Basically it's making diesel fuel out of plant material. It's easy to do from high glucose stuff like sugar cane and corn. high energy food to fuel. But now they've learned to make it from much less energy rich plant material like the corn stalk instead of the cob. So instead of growing food for fuel, they can just use the left over parts to make it. And they've also learned to make it from grasses and other plant material. Basically plants are really super efficient colar collectors as is. So they're taking their energy, stored in the materials of the plant, and using bacteria to process it into a burnable fuel. From grass to gasoline.
So we can have cars that run off our raw garbage?
Among other things. That usually requires some bacterial or chemical processes to refine it into a usable fuel. Using plant matter or organic waste is pretty straightforward. They use cow and human feces to generate electricity in rural villages in Africa or India for example.

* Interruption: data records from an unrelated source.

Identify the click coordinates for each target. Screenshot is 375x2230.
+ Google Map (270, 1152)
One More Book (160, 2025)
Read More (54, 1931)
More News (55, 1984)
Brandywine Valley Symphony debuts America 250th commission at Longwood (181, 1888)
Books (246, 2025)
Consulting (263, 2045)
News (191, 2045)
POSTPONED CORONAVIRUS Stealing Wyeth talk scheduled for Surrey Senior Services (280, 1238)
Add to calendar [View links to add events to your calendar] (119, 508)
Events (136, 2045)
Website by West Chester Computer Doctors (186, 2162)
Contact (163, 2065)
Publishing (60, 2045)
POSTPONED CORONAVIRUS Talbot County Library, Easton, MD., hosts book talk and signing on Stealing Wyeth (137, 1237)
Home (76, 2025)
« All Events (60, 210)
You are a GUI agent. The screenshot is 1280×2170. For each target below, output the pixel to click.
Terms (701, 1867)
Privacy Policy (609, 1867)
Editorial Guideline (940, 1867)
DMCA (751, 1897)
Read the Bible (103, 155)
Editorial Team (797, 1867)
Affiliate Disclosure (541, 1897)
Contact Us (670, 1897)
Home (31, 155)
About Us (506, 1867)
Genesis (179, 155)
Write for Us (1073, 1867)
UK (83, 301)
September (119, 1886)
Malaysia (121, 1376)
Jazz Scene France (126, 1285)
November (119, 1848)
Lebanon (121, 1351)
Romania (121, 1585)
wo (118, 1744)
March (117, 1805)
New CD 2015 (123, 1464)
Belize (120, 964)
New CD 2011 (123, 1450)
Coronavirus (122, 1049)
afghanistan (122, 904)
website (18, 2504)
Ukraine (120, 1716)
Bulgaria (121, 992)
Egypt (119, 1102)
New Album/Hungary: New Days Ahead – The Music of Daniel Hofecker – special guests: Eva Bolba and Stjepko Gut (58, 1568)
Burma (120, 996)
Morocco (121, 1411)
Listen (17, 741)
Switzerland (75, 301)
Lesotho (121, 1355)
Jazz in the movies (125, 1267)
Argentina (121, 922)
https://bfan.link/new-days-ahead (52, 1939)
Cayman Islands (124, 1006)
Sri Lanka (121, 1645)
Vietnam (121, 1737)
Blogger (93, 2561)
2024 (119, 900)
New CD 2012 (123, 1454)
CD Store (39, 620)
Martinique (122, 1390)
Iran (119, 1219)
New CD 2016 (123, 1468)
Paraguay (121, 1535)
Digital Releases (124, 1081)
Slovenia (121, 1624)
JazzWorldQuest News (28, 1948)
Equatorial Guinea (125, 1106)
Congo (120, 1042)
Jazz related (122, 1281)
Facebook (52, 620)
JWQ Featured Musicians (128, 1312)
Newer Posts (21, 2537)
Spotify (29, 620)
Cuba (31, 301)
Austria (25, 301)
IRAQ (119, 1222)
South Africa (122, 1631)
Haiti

It's probably just as well, and more efficient in the long run, to use plants, typically inedible plants or plant parts (that is after all what a fair margin of human waste globally is: indigestible plant matter).
That's good but how would we be able to stop the oil and electrical companies before they reach peak production when oil dries up?
Don't care. There will be other companies producing energy using other methods or those companies themselves will switch over as the prices of energy increase and public pressure on their profitability increase (as we saw with the "windfall" profit tax movements last year).
There's several American companies trying to get government sponsorship to switch over to natural gas for example. I have no problem switching over to that as a primary transportation fuel, but I don't see why it should need government money to implement. If anything, removing the government money already involved in oil, ethanol, coal, and other energy supplies would be more helpful than giving more to some new format.
You think Obama will go for it? I heard he wanted to invest in a system where we can actually pump gas in our garage or something like that.
Not up to Obama. Congress won't. Congress is actually the people who are sort of supposed to make decisions about funding things, despite what our history books teach people or our last few administrations have done.
If you're talking about a natural gas converter, yes, that's already around if you have a local natural gas company already supplying it to you (and importantly, a natural gas car. Honda used to make one out in California, I don't think any of the American companies manufacture them right now. They're a huge hit in Germany right now).
You shouldn't need a government mandate to induce it anyway. All that would be needed for that to change is more people to buy CNG powered cars. Probably when the costs of oil and gasoline increase to some substantial level people will do that in greater numbers. Unless there's some other fuel that's cheaper (like some bio-diesel or some variety of ethanol not currently made in America: aka, sugar fuels made in Brazil).
They say lots of things.
Neither I nor the market is that worried it seems.
They say peak oil production is like 30 years away too.
Flying cars. God, I used to love the Jetsons! ;o)
Weston, you are showing your age . . . lol.
Somebody on this thread said something about the oil drying up. Since crude oil – that stuff that is pumped right out of the ground – is made up of mostly carbon waste, I contend that we will never run out of crude oil. About two years ago an MIT graduate in PA figured out how to recompose a form of non-refined crude from carbon waste materials like used tires and discarded plastics. He actually has a patent on the process. That same process is now being used to assist in the production of bio-fuels (not just biodeisel) and other everyday products.
This planet produces carbon waste by the megaton on a daily basis. That is how all those subterranean oil fields came into existence in the first place, and that is why we will never run out of carbon based fuels as long as this planet exists and we wasteful Humans inhabit it.
Now, as for the future of the auto industry . . . It will evolve until we find a way for personal transportation bypass the mere automobile.
And that is just my not-so-humble opinion.